Numsa general secretary Irvin Jim told the Cape Town Press Club that nationalisation was not “some dogma from the past” but an immediate and urgent requirement to “save our nation”.

“I want to say this very clearly and very straightforwardly. “There is only one way to create the number of jobs that are needed in South Africa – the number the National Development Plan dreams about. “That is to harness the profits of the mining and financial sectors and use them to build a manufacturing industry.”

Jim said deindustrialisation had caused a massive loss of jobs in the manufacturing sector.

“This will not stop until we fundamentally change direction.”

Jim, who represents around 340 000 workers in the metals sector, called for an end to liberalised trade, which he said caused huge dumping of products from China and elsewhere and had shut South Africans out of jobs.

He slammed government for not imposing export tax on the country’s minerals and for not banning the exportation of scrap, adding that this had led to the closure of foundries and the loss of many jobs.

“The structure remains the same as it was under apartheid . . . the same dependence on exporting raw minerals, the same enslavement to the Minerals Energy Finance complex. It is the African National Congress (ANC) and [South African Communist Party] which are investing in improving the railway lines to Richards Bay so that more of our minerals can be exported.”

Numsa is at loggerheads with the ANC and Cosatu, accusing them of imposing policies that are not in the interests of the poor and the working class.

Cosatu last week turned down a request from Numsa to hold a special national con- gress to discuss the state of the labour feder-ation and Numsa’s accusation that Cosatu had failed to implement resolutions that it had made.

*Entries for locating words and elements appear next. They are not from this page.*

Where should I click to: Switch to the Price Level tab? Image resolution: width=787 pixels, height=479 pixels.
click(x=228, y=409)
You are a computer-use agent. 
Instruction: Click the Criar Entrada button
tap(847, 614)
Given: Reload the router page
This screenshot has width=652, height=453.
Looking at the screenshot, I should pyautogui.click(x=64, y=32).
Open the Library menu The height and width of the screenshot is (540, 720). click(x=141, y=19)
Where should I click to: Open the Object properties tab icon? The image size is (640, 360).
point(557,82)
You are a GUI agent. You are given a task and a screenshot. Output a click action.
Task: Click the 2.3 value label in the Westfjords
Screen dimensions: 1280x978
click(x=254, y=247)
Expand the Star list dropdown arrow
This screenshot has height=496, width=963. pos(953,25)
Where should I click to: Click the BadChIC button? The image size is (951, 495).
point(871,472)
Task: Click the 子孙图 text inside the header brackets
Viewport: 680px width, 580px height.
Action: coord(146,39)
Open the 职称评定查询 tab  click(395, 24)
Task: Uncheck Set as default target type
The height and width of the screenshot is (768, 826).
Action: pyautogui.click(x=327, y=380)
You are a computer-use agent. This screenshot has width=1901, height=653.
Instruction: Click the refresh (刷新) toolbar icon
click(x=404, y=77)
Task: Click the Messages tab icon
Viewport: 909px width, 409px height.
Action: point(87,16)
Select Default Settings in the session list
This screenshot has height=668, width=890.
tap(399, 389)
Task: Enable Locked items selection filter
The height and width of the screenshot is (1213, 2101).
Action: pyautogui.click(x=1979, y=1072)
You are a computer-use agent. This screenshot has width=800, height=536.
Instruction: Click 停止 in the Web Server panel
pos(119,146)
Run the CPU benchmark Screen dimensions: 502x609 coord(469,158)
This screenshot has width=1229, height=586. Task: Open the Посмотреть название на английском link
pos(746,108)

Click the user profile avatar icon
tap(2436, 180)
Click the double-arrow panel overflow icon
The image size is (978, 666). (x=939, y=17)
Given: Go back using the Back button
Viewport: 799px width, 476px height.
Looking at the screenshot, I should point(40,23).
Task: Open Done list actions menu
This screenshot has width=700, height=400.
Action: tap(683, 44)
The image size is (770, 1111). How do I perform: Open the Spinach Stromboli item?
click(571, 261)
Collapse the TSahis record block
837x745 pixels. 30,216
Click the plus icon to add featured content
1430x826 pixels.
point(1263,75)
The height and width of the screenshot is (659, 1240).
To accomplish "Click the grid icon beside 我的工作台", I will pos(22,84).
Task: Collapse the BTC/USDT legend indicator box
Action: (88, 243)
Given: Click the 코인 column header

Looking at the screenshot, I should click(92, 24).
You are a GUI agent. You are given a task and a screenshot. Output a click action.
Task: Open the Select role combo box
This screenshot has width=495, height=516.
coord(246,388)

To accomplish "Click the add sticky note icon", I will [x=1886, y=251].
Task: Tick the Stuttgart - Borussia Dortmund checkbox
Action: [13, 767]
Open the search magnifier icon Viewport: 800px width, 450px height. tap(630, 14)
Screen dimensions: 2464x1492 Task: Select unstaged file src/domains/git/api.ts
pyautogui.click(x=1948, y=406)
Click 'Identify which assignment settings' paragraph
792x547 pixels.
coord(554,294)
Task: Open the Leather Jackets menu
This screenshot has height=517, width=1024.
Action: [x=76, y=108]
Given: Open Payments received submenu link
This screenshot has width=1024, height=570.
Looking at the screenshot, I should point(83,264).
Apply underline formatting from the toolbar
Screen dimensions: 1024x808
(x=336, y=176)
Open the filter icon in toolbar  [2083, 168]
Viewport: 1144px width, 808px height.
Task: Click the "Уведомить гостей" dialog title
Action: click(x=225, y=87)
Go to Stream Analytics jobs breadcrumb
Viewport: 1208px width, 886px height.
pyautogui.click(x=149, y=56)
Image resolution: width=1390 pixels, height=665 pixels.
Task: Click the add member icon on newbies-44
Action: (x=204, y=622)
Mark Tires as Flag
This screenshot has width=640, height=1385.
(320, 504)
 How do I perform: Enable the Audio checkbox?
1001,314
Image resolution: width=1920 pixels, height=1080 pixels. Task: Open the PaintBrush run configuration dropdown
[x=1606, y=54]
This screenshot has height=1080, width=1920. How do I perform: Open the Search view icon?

Jim told the Cape Town Press Club that he was prepared to take the Cosatu leadership to court to contest the refusal to hold a special national congress.

“The leadership is not acting decisively in the interests of the working class. “Our leadership is leading the country in the wrong direction.”

Jim said Numsa was not prepared to bow to pressure to vote for the ANC in the upcoming elections.

He accused Cosatu of sending supporters into its plants at night to get Numsa workers to revolt against their decision not to back the ANC.

“You can’t have a vote by force. You have to win the hearts and minds of the people.”

Jim said he had told his union members that they were free to vote for any political party, but hinted that it could consider calling on members not to vote for the ANC.

“It’s really tempting.”

He said Numsa was not tied to Cosatu and would have the means to start a breakaway federation, if it came to that.

Numsa has announced that it will embark on rolling mass action on February 26.

“We are calling on the working class and the poor of South Africa to demonstrate in their numbers on February 26, that we have had enough. The nation must be protected from those who are destroying it.”